La récente caravane, « GABON PROFOND », m’a édifié mieux que tous les rapports
sur les besoins et les attentes des gabonais de l’intérieur du pays, et me
conforte dans la détermination à mettre en œuvre, avec célérité, le programme
politique « l’avenir en confiance ».
J’ai donc décidé de lancer ce qui constitue l’épine dorsale de notre économie
c'est-à-dire la route Libreville-Franceville dont les financements viennent
d’être acquis grâce à un partenariat avec des pays émergents qui croient en la
capacité économique du Gabon de se hisser parmi eux. Dans la même optique du
désenclavement et d’aménagement équilibré de notre pays, j’ai lancé il y a un
mois, la construction de la route Tchibanga – Mayumba et du pont sur la Banio.
Cet important chantier, ouvre de réelles perspectives sur la construction du
port de Mayumba et de la route Tchibanga Koula-Moutou.
C’est le lieu, ici, de louer l’initiative de la première Dame, qui m’a permis
de me rendre dans le Gabon profond et de m’imprégner sans intermédiaire de
l’état de notre réseau routier. A travers elle, on se rend à l’évidence du rôle
que nos sœurs, nos mères et nos épouses peuvent jouer dans le processus de
développement de notre cher et beau pays.
Mes chers compatriotes,
Moi, j’ai foi en l’avenir, c’est un engagement personnel et je compte non
seulement sur chacun d’entre vous et mais aussi sur nos partenaires pour aider
à la réalisation de cette grande ambition de faire du Gabon un pays émergent.
Cet édifice nouveau auquel nous rêvons. Pendant ces cinq dernières décennies,
nous nous sommes unis pour construire notre nation. Il nous a fallu nous armer
de patience et de détermination, il nous a aussi fallu cultiver et prôner des
valeurs d’ouverture et de coopération avec tous les pays amis.
C’est dire que nous avons pu compter sur le soutien de tous nos partenaires au
premier rang desquels, la France, avec qui, notre proximité traditionnelle et
historique s’est enrichie de divers aspects culturel, économique et politique.

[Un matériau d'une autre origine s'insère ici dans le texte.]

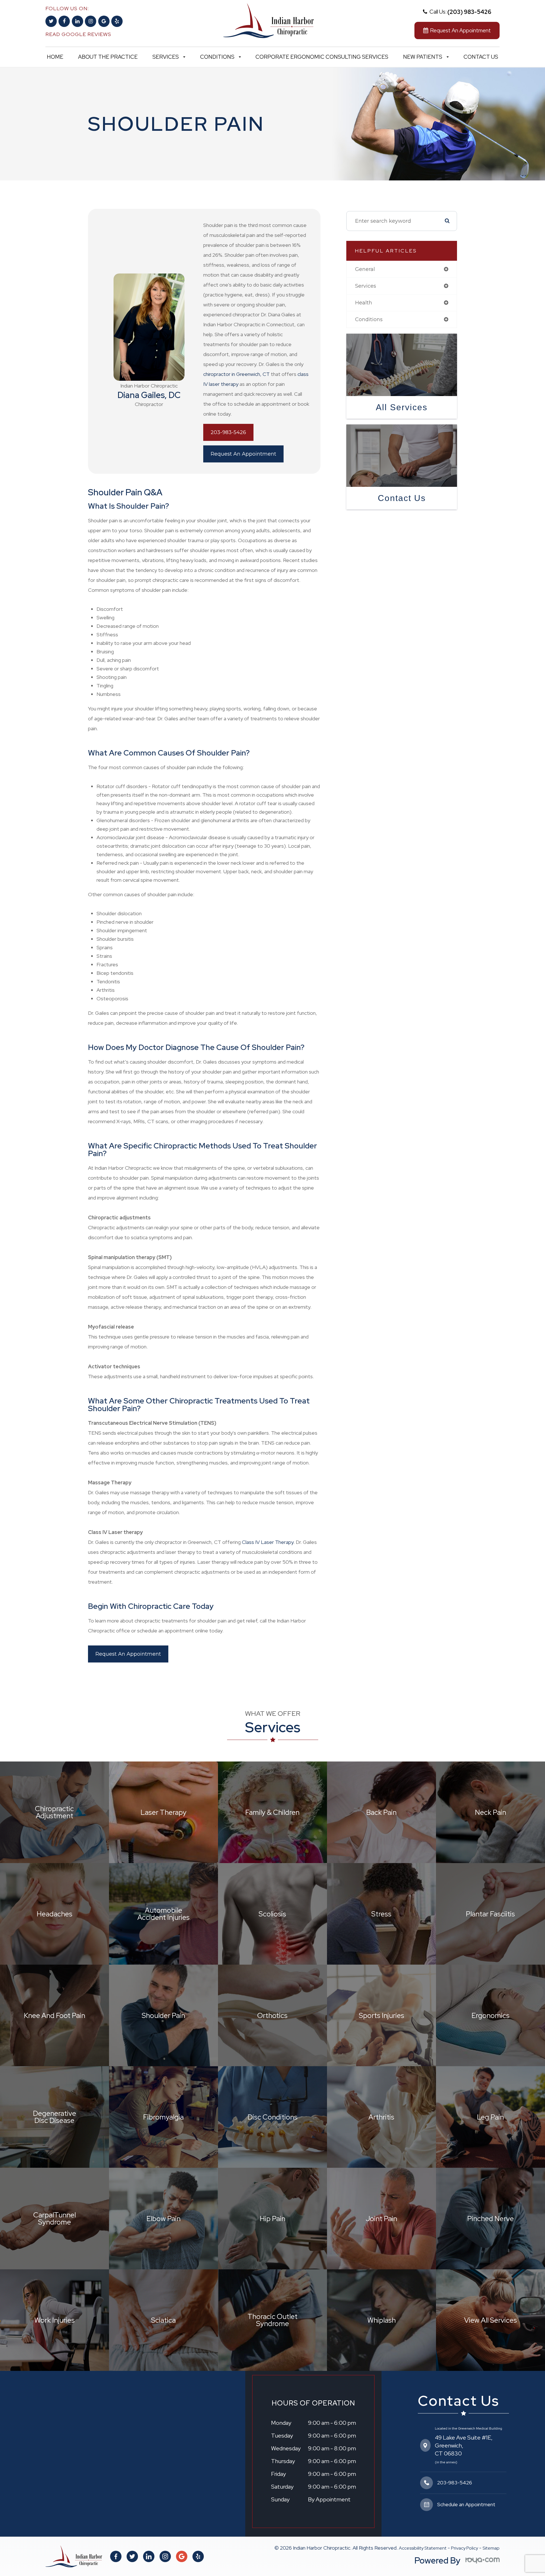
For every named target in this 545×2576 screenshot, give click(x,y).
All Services (401, 407)
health (363, 303)
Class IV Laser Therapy (268, 1542)
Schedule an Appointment (466, 2504)
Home (55, 56)
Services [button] (165, 56)
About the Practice (108, 56)
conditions (369, 319)
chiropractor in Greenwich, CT (236, 374)
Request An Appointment (243, 454)
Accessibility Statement (423, 2548)
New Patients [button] (422, 56)
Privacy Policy (464, 2548)
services (365, 286)
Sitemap (491, 2548)
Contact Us (481, 56)
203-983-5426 (228, 432)
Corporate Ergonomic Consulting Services (321, 56)
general (365, 269)
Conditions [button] (217, 56)
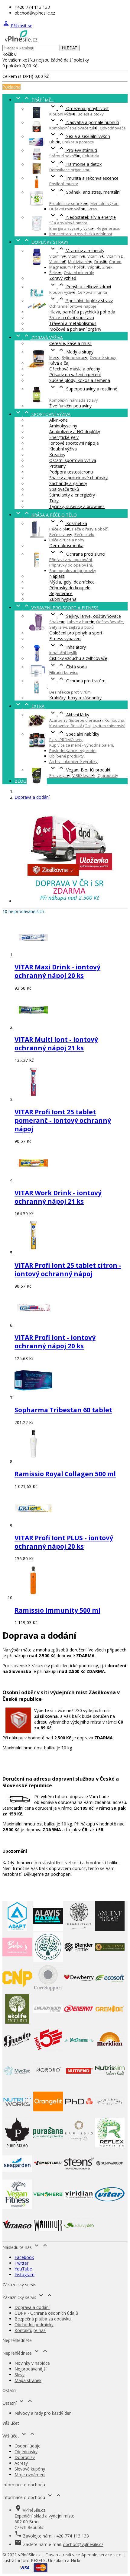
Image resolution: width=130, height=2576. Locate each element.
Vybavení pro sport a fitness (57, 608)
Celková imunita (92, 292)
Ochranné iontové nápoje (72, 306)
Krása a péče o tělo (46, 515)
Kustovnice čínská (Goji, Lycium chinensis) (87, 725)
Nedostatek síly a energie (82, 217)
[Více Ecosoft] (110, 1991)
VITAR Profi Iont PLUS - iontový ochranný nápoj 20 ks (64, 1542)
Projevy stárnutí (73, 150)
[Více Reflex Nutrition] (110, 2146)
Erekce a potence (78, 142)
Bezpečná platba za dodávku (43, 2319)
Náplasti (57, 576)
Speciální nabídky (74, 734)
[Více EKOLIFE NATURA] (17, 2022)
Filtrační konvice (63, 672)
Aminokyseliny (63, 426)
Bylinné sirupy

Dans le respect mutuel et au nom de nos intérêts respectifs notre partenariat
vient d’être renouvelé pour l’adapter aux exigences du moment. Le Gabon ne peut
que se réjouir de l’exemplarité de cette coopération.
Je voudrais solennellement redire à l’ensemble de nos partenaires américains,
européens asiatiques et aussi les pays arabes, combien le Gabon reste
reconnaissant à leurs égards pour tous les soutiens multiformes qu’ils ne
cessent de lui apporter pour construire son développement.
A nos frères, à nos amis Africains, il ne fait l’ombre d’aucun doute que nous
resterons toujours à vos côtés pour défendre la dignité de nos peuples
respectifs. Résolument convaincu de notre destin communautaire, notre pays
continuera inlassablement à joindre ses efforts à ceux de des autres membres de
l’Union africaine (UA).
A l’échelle de la sous région, je partage l’idée qu’unis et soudés, nous
relèverons le défi d’un pays durable et d’un développement harmonieux de notre
continent.
Bonne fête à tous et que Dieu vous bénisse!
Vive le Gabon et vive l’Afrique, je vous remercie!